Dr. Hodi: Right now, the availability of this drug is for patients with advanced melanoma. It is for patients whose disease has gone beyond the local region and is not surgically amenable, and who have already had prior treatment. At this time, the drug is currently available in that setting, and is only available within a clinical trial for compassionate use. That is the only indication and availability of the drug at this point but depending upon how the drug is developed in terms of potential FDA approval and the results of other trials that are coming out, the availability and indication of the drug may change in the very near future.
KMR: How is this drug given?
Dr. Hodi: It is given by an intravenous infusion usually over 90 minutes, typically at least for the first few doses it is given every 3 weeks X 4. Typically, these patients are being seen and managed by their medical oncology team.
KMR: Because this drug manipulates the immune system, does this make patients receiving it at greater risk of infection?
Dr. Hodi: There is no evidence supporting that, and in actuality you are boosting the immune system here. We do have patients receiving ipilimumab who have had colds and other common infections such as urinary tract infections, but they report the natural course of these is somewhat different than what you would expect from the normal course of those types of infections [in someone who had never received ipilimumab].
KMR: Could you please simplify the recent data that was presented this past June at the meeting of the American Society of Clinical Oncology (ASCO)?
Dr. Hodi: The recent trial [see Sidebar 1; Hodi et al., 2010] that was presented was a trial in which patients either received ipilimumab (ipi) alone or with a peptide vaccine, or the peptide vaccine by itself. What the trial showed is that the ipi improved survival with or without the vaccine, compared to the vaccine alone, and the median survival was improved by 4 months. But one of the more dramatic parts was the so called "tail of the curve": for a subset of the patients receiving a benefit, this benefit lasted a long time.

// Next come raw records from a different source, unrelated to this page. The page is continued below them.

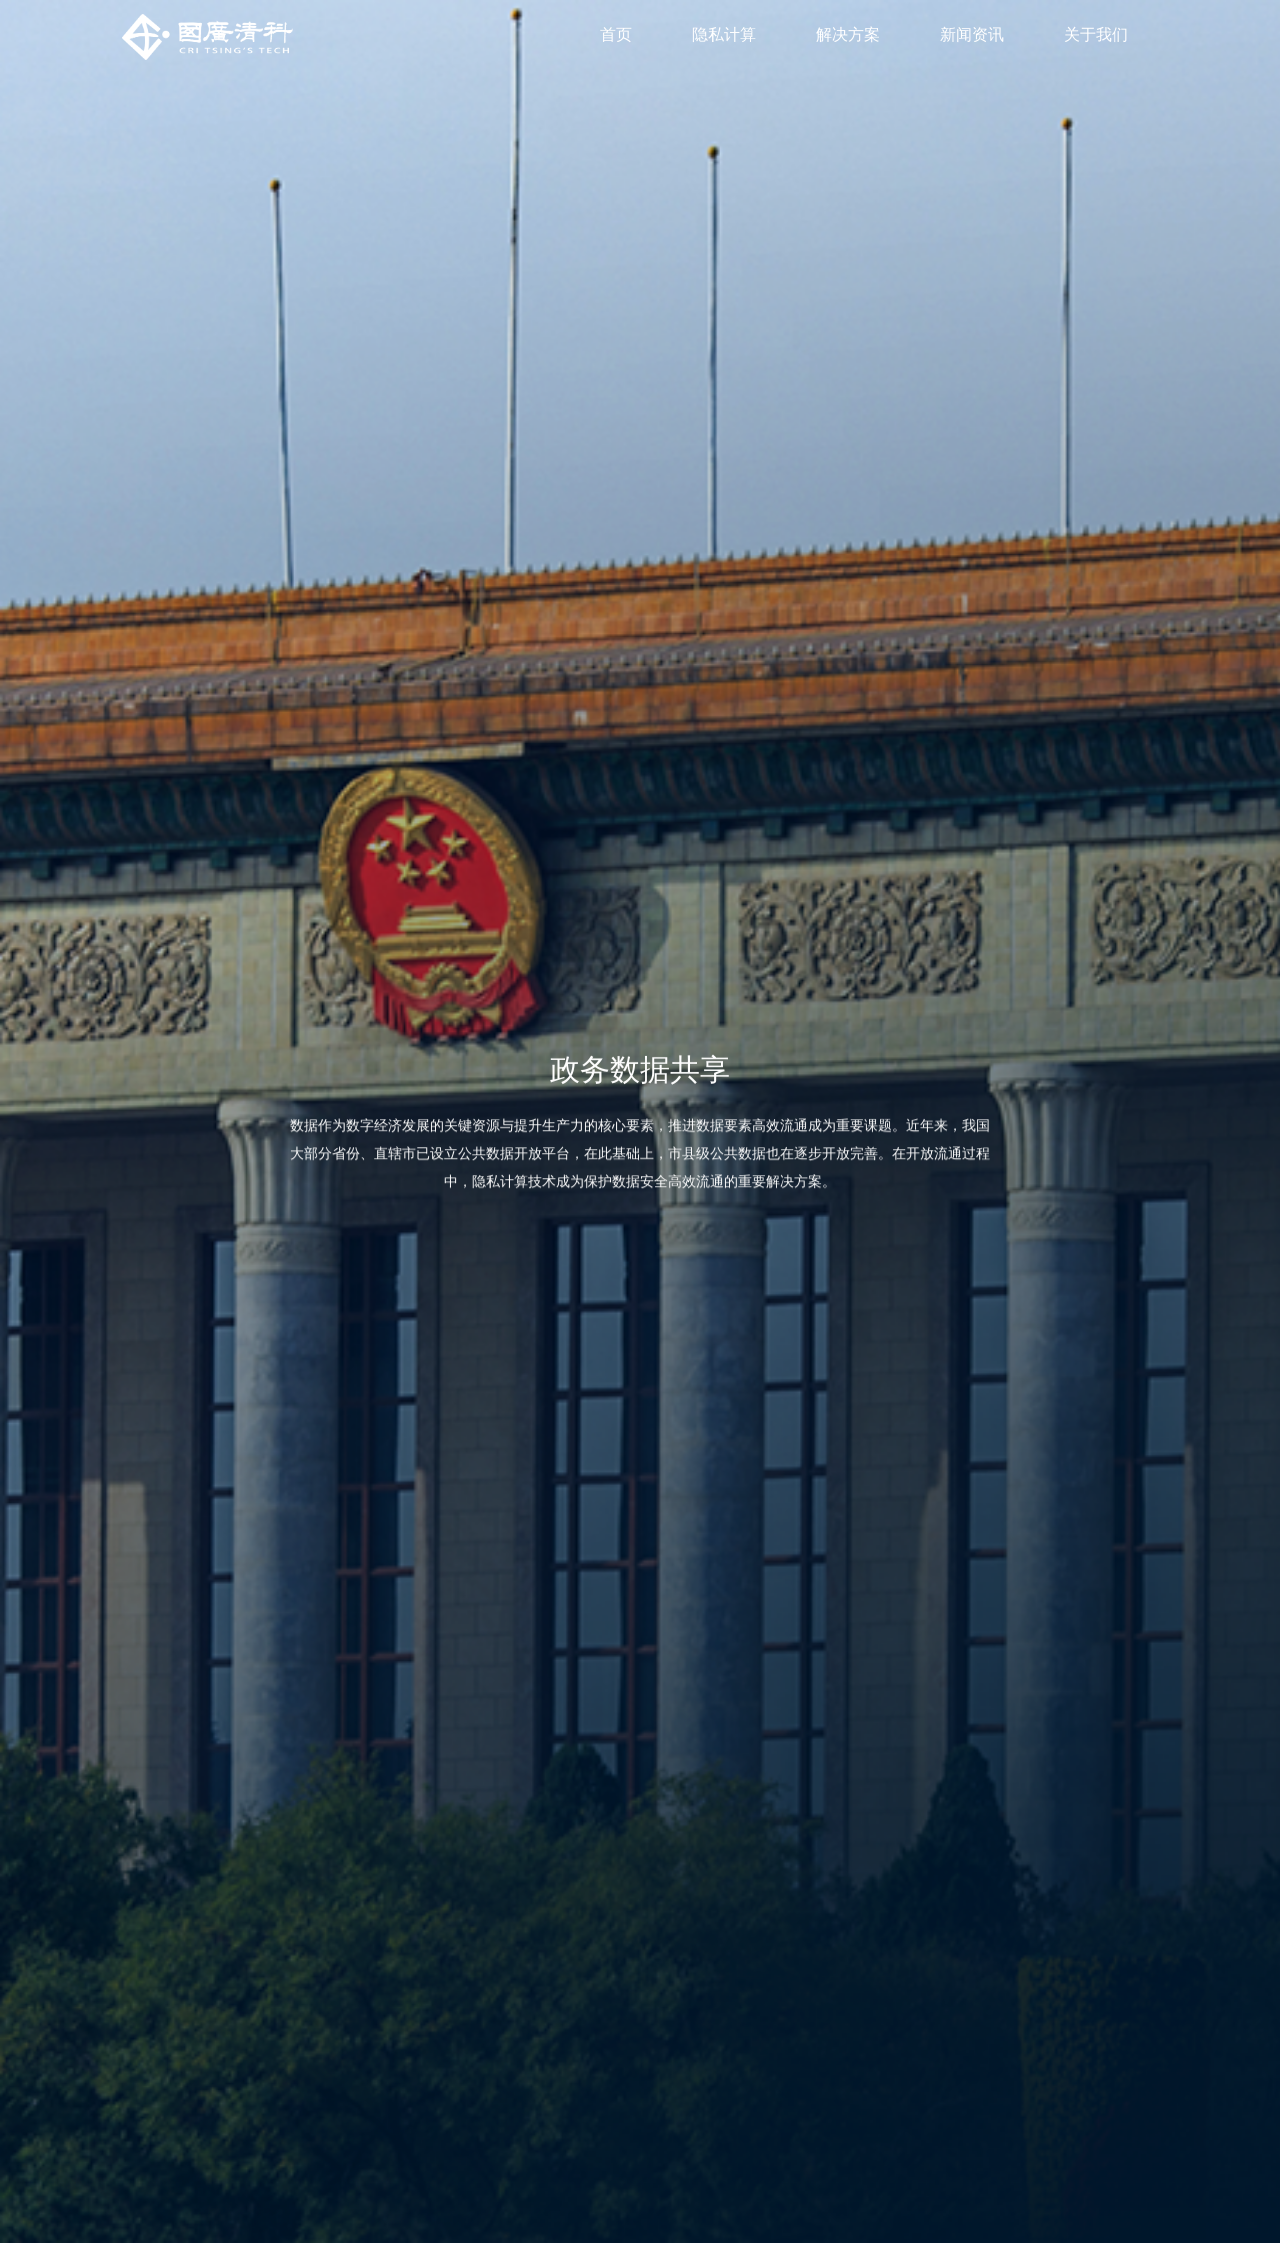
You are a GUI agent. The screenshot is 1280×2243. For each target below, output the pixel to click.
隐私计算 (724, 34)
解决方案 (848, 34)
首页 (616, 34)
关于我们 (1096, 34)
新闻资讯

This is the first trial that has showed that any treatment offers a survival advantage in patients with metastatic melanoma.
KMR: What can we expect in the future with this agent?
Dr. Hodi: I think that the future is working out the best dose schedule for the drug, possible combinations with chemotherapy or with cytokines or other agents, and fine-tuning-hopefully determining those patients earlier on who may receive a benefit from it or not, with the development of predictive biomarkers. That would be one of the goals for future studies.
KMR: Do you feel this is going to be an effective drug for patients who have involvement of melanoma in the brain?
Dr. Hodi: There is some evidence in some trials that were also presented at ASCO (Lawrence et al., 2010) that this drug can be effective in some patients who had disease in the brain. The trial that was mentioned earlier (Hodi et al., 2010), with the combination of vaccine that was presented at ASCO, allowed patients with previously treated brain metastases onto the trial. So both of those trials that were presented suggest the drug may have activity in patients who have either previously treated brain disease, by radiation for example, or brain disease that has not been treated. We are waiting for some of those studies to be more mature so that we can better define the effectiveness of this drug in patients with brain metastases, but at least early and anecdotally, at least this potential exists, and we are looking forward to seeing how the data mature on patients with brain metastases.
Hodi, F. S., O'Day, S. J., McDermott, D. F., Weber, R. W., Sosman, J. A., Haanen, J. B., et al. (2010). Improved survival with ipilimumab in patients with metastatic melanoma. New England Journal of Medicine
, 363(8), 711-723.
Lawrence, D. P., Hamid, O., McDermott, D. F., Puzanov, I., Sznol, M., Clark, J., Margolin, K. A. (2010). Phase II trial of ipilimumab monotherapy in melanoma patients with brain metastases. Journal of Clinical Oncology
, 28(15s), (suppl; abstr 8523).
© 2010 Lippincott Williams & Wilkins, Inc.